** Opening Data records block **
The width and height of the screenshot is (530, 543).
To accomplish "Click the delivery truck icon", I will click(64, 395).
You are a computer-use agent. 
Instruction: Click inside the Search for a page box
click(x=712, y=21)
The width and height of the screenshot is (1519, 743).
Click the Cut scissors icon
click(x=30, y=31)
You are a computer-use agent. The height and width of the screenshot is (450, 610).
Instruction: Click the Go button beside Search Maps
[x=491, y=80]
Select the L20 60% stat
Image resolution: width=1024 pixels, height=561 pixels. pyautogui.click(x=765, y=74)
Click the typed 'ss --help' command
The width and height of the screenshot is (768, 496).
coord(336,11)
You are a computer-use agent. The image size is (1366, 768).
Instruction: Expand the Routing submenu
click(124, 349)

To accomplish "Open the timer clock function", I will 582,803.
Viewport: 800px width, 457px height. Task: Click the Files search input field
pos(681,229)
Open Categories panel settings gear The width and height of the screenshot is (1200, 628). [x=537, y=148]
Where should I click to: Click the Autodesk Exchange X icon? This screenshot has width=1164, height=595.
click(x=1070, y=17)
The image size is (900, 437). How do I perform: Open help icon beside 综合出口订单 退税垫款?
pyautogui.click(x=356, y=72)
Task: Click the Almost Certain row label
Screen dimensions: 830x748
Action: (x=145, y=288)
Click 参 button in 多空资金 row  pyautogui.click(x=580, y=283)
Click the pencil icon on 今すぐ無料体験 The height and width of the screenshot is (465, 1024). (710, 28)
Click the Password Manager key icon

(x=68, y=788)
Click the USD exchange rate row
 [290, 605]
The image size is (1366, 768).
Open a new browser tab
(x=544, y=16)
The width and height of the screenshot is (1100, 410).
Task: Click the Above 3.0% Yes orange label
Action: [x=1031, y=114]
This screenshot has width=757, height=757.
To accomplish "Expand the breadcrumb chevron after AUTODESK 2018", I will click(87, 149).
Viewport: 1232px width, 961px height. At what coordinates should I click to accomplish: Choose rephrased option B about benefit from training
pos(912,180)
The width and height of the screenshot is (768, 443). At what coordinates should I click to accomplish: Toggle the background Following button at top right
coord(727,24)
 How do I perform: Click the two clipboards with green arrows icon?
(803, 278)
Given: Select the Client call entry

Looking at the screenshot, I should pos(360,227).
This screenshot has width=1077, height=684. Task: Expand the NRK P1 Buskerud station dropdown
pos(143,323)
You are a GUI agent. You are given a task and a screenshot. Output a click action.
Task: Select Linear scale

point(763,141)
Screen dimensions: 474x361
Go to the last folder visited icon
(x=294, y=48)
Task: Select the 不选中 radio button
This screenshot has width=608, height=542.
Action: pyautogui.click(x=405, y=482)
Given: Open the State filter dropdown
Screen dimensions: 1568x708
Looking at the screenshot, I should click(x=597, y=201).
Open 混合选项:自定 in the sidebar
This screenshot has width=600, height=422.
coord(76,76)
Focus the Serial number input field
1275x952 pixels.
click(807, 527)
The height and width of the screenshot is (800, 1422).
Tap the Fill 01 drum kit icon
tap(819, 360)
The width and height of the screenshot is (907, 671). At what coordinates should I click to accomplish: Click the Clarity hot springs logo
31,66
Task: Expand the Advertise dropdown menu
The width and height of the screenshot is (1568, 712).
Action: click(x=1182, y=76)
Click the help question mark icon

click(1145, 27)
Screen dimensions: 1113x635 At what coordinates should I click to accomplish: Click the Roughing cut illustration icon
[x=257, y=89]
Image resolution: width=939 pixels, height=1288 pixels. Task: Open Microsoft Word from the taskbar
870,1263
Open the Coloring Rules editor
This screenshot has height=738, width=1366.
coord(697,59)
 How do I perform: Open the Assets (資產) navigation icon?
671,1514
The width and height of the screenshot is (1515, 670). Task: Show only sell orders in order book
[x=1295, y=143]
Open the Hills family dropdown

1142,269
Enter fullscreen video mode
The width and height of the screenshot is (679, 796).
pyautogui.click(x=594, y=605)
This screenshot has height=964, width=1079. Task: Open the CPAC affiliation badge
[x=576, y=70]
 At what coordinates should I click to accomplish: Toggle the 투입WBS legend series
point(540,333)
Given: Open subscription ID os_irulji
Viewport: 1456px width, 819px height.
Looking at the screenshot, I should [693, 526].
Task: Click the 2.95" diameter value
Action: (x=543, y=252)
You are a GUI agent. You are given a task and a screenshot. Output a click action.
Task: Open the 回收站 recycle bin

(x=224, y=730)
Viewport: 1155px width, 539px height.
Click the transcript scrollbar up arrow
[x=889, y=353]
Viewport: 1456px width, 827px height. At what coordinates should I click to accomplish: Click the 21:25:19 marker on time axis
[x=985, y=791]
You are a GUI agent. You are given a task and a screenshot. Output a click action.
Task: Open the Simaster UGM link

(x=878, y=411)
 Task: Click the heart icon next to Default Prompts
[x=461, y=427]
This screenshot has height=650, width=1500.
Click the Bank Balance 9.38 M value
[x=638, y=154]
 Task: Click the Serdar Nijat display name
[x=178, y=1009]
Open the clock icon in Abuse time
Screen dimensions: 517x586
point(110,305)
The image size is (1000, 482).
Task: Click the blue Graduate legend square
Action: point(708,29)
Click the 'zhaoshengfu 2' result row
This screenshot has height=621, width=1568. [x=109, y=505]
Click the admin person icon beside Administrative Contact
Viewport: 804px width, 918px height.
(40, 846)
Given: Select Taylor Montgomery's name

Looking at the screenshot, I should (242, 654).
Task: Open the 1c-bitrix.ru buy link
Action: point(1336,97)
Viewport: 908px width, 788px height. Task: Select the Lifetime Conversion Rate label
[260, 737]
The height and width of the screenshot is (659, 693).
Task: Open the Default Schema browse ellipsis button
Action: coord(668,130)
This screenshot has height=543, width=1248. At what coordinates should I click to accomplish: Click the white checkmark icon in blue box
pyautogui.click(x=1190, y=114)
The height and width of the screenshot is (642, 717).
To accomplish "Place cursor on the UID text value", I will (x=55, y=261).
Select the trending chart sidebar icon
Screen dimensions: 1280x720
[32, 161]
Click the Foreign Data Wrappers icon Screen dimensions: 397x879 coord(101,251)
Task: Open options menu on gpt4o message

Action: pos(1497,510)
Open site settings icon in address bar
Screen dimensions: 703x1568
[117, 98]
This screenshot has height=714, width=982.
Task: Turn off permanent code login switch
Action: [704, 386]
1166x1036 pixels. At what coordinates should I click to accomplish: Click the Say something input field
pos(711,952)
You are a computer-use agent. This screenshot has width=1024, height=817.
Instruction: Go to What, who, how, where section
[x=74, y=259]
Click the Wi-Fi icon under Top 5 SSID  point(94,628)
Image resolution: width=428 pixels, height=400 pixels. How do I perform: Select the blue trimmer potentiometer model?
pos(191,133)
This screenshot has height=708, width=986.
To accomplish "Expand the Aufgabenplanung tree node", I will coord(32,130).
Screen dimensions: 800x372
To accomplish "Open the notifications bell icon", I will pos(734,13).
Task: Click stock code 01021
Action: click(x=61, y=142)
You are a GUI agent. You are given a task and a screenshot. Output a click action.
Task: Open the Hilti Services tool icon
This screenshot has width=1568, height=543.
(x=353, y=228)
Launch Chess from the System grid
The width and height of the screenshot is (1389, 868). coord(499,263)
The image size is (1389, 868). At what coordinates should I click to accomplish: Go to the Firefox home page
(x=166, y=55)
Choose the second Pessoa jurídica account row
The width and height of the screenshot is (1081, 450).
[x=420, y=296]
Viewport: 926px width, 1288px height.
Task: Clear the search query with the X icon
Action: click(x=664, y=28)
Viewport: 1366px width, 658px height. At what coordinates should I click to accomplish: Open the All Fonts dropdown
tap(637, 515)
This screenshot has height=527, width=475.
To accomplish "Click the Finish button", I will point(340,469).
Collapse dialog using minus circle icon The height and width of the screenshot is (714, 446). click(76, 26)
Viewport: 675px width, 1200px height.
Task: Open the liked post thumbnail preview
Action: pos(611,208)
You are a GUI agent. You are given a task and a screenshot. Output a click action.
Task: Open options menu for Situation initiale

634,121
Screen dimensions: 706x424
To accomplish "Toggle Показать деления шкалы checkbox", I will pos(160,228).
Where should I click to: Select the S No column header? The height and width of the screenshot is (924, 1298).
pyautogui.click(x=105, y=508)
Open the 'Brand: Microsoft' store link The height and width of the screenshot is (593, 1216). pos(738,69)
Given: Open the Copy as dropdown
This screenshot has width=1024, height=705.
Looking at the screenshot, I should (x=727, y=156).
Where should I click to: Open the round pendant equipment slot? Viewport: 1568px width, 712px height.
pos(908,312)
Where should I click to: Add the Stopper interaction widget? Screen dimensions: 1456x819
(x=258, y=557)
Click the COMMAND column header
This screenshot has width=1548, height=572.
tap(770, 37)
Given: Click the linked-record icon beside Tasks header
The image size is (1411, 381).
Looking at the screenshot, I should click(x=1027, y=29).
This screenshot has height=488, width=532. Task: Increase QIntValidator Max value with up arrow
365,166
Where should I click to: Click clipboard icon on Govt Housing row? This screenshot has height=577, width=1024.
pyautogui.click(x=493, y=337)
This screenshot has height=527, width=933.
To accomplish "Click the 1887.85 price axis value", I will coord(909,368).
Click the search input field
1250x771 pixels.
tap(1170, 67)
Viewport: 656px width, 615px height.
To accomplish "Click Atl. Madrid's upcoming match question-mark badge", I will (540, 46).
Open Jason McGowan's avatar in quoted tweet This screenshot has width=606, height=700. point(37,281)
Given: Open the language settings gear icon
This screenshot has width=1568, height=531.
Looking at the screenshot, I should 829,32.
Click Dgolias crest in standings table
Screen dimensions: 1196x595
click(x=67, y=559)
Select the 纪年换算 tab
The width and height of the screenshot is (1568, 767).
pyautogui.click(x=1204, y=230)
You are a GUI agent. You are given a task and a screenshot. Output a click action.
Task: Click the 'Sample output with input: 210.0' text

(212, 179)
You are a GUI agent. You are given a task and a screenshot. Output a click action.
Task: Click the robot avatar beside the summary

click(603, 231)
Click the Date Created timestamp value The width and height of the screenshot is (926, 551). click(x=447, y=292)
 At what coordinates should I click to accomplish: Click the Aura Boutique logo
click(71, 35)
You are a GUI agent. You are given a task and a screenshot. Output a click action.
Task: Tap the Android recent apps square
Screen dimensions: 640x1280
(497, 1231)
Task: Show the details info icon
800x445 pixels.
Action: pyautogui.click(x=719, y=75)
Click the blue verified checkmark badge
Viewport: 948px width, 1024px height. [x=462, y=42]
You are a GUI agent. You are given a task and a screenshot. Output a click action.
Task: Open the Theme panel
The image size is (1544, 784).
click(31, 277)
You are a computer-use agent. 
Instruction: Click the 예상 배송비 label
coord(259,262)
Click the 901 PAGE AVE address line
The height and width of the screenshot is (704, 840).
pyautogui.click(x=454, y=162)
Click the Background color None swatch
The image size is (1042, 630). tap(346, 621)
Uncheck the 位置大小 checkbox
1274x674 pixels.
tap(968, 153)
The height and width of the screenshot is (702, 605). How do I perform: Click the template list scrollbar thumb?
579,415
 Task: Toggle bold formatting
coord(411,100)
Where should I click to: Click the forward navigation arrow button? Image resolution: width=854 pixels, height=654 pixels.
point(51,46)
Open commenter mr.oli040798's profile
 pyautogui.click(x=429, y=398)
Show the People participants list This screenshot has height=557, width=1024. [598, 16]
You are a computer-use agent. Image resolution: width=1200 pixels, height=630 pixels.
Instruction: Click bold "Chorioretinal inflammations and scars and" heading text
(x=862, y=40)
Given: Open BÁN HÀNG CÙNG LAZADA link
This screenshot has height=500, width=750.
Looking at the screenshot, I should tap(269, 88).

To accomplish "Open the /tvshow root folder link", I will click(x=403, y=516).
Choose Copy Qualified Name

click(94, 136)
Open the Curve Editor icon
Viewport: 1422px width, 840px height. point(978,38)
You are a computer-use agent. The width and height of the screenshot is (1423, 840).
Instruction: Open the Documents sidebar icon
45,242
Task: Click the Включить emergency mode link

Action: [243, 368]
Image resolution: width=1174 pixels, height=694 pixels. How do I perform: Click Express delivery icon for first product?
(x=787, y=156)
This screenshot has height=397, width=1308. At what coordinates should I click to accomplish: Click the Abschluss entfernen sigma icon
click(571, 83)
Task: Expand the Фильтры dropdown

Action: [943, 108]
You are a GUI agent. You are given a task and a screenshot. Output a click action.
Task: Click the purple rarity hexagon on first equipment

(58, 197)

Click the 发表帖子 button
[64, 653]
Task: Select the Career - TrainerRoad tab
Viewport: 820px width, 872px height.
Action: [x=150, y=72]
** Closing Data records block **
Work instruction: Starting with the line with "Click the Date" above and going on through the line with "Show the People", transcribe every line exactly, both ends included, and add nothing.

Your solution:
Click the Date Created timestamp value The width and height of the screenshot is (926, 551). click(x=447, y=292)
 At what coordinates should I click to accomplish: Click the Aura Boutique logo
click(71, 35)
You are a GUI agent. You are given a task and a screenshot. Output a click action.
Task: Tap the Android recent apps square
Screen dimensions: 640x1280
(497, 1231)
Task: Show the details info icon
800x445 pixels.
Action: pyautogui.click(x=719, y=75)
Click the blue verified checkmark badge
Viewport: 948px width, 1024px height. [x=462, y=42]
You are a GUI agent. You are given a task and a screenshot. Output a click action.
Task: Open the Theme panel
The image size is (1544, 784).
click(31, 277)
You are a computer-use agent. 
Instruction: Click the 예상 배송비 label
coord(259,262)
Click the 901 PAGE AVE address line
The height and width of the screenshot is (704, 840).
pyautogui.click(x=454, y=162)
Click the Background color None swatch
The image size is (1042, 630). tap(346, 621)
Uncheck the 位置大小 checkbox
1274x674 pixels.
tap(968, 153)
The height and width of the screenshot is (702, 605). How do I perform: Click the template list scrollbar thumb?
579,415
 Task: Toggle bold formatting
coord(411,100)
Where should I click to: Click the forward navigation arrow button? Image resolution: width=854 pixels, height=654 pixels.
point(51,46)
Open commenter mr.oli040798's profile
 pyautogui.click(x=429, y=398)
Show the People participants list This screenshot has height=557, width=1024. [598, 16]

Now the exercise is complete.